Useful for performing remote or local attestation of devices to verify system integrity.
- Supports verifying RSA and ECDSA signatures of tpm quotes
- Validation of the nonce
- Outputs parsed tpm quote in JSON format
- Can be used as a library including in mobile operating systems using Gomobile
The create-quote.sh script shows how to create the required keys and how to perform the actual quote generation process.

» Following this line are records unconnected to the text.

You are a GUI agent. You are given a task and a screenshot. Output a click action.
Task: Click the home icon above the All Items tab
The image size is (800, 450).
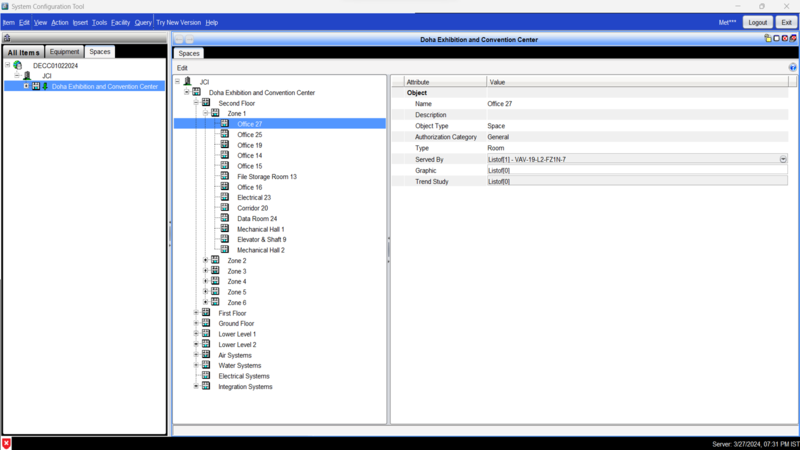(x=7, y=38)
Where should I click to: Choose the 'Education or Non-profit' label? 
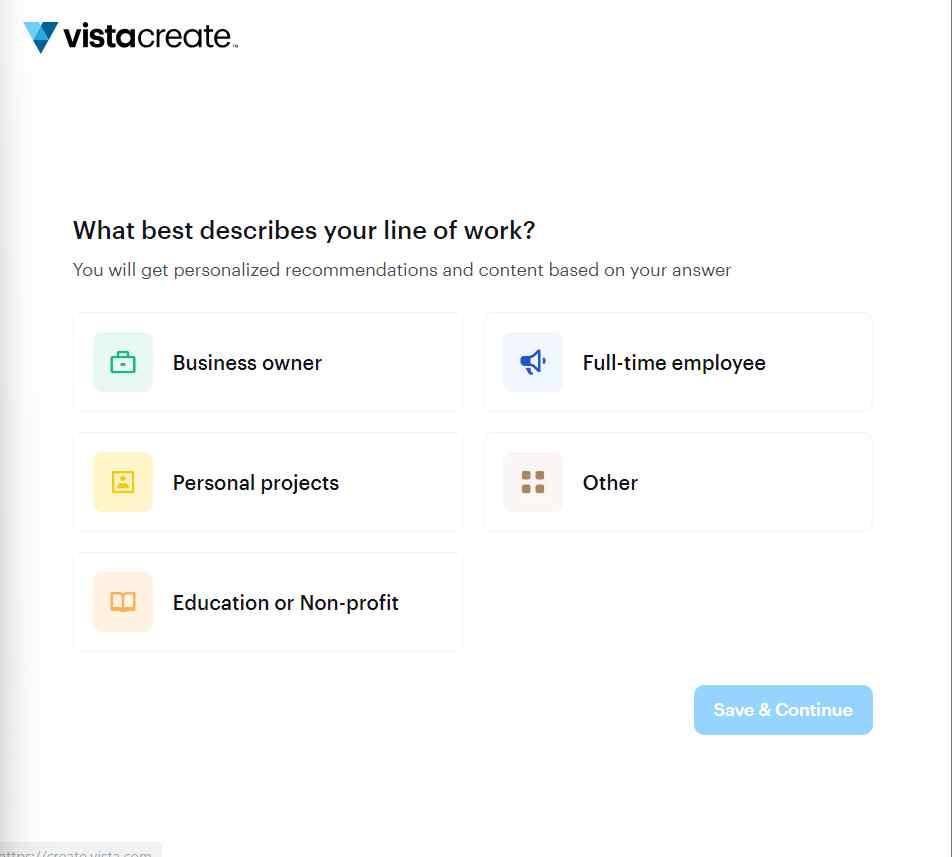click(x=285, y=603)
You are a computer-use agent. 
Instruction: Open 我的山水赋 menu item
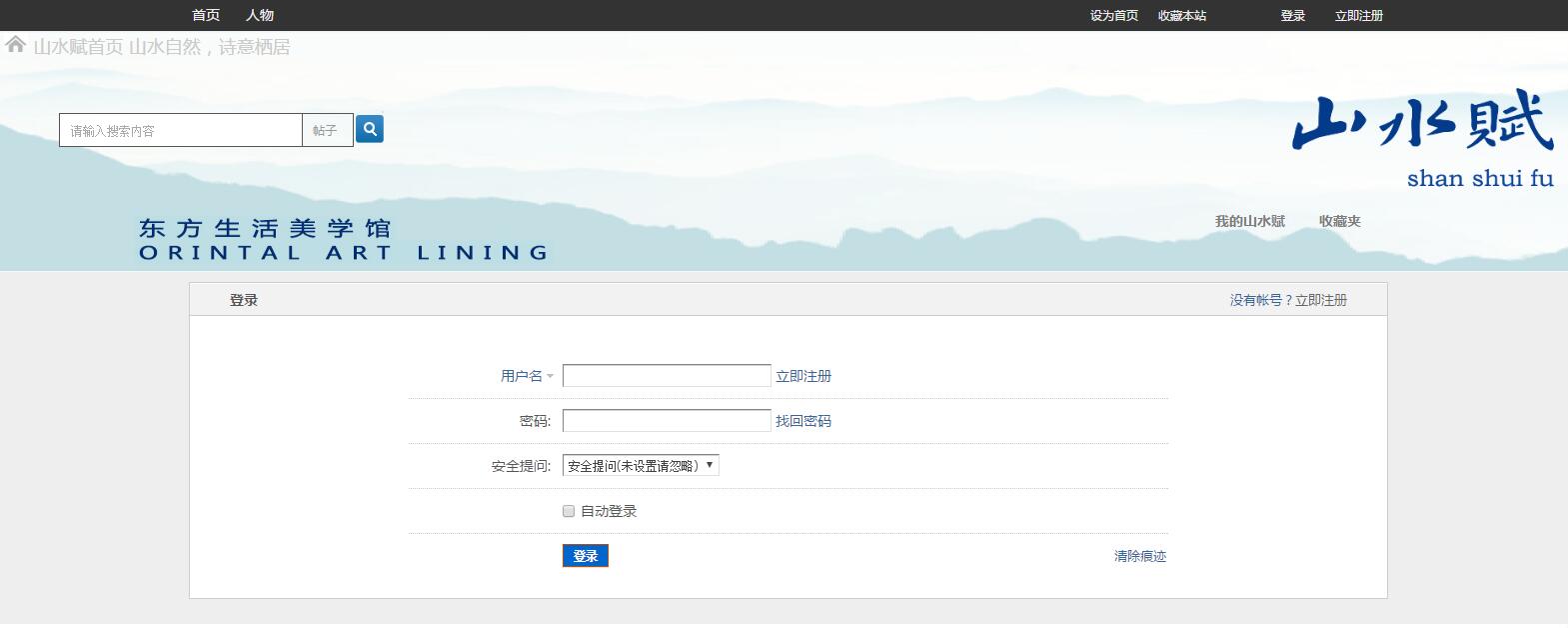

user@host:~$ tpm2_quote_attest -message-file data/quote.out -pcr-file data/quote.pcr -pubKey-file data/ak_public.pem -signature-file data/quote.sig -nonce-file data/quote.nonce
{
"TPMData": {
"AttestationType": "TPM_ST_ATTEST_QUOTE",
"QualifiedSigner": {
"Name": "AAtjsxXkcLNro2xtN3I9Cn2p0a0mXGV001zs0v4svOX7Pw=="
},
"ExtraData": {
"Data": ""
},
"ClockInfo": {
"Clock": 1XXXXXXX9,
"ResetCount": 12,
"RestartCount": 0,
"Safe": true
},
"FirmwareVersion": XXXXXXXXXXXXXXX,
"Attested": {
"Quote": {
"PcrSelect": {
"Count": 1,
"PcrSelections": [
{
"HashAlgorithm": "TPM_ALG_SHA256",
"PcrSelect": [
1,
2,
3,
4,
5,
6,
7,
8,
9
]
}
]
},
"PcrDigest": {
"Buffer": "ZXhhbXBsZWV4YW1wbGVleGFtcGxlZXhhbXBsZWV4YW0K="
}
}
}
},
"PCRValues": {
"1": "ZXhhbXBsZWV4YW1wbGVleGFtcGxlZXhhbXBsZWV4YW0K",
"2": "ZXhhbXBsZWV4YW1wbGVleGFtcGxlZXhhbXBsZWV4YW0K",
"3": "ZXhhbXBsZWV4YW1wbGVleGFtcGxlZXhhbXBsZWV4YW0K",
"4": "ZXhhbXBsZWV4YW1wbGVleGFtcGxlZXhhbXBsZWV4YW0K",
"5": "ZXhhbXBsZWV4YW1wbGVleGFtcGxlZXhhbXBsZWV4YW0K",
"6": "ZXhhbXBsZWV4YW1wbGVleGFtcGxlZXhhbXBsZWV4YW0K",
"7": "ZXhhbXBsZWV4YW1wbGVleGFtcGxlZXhhbXBsZWV4YW0K",
"8": "ZXhhbXBsZWV4YW1wbGVleGFtcGxlZXhhbXBsZWV4YW0K",
"9": "ZXhhbXBsZWV4YW1wbGVleGFtcGxlZXhhbXBsZWV4YW0K"
}
}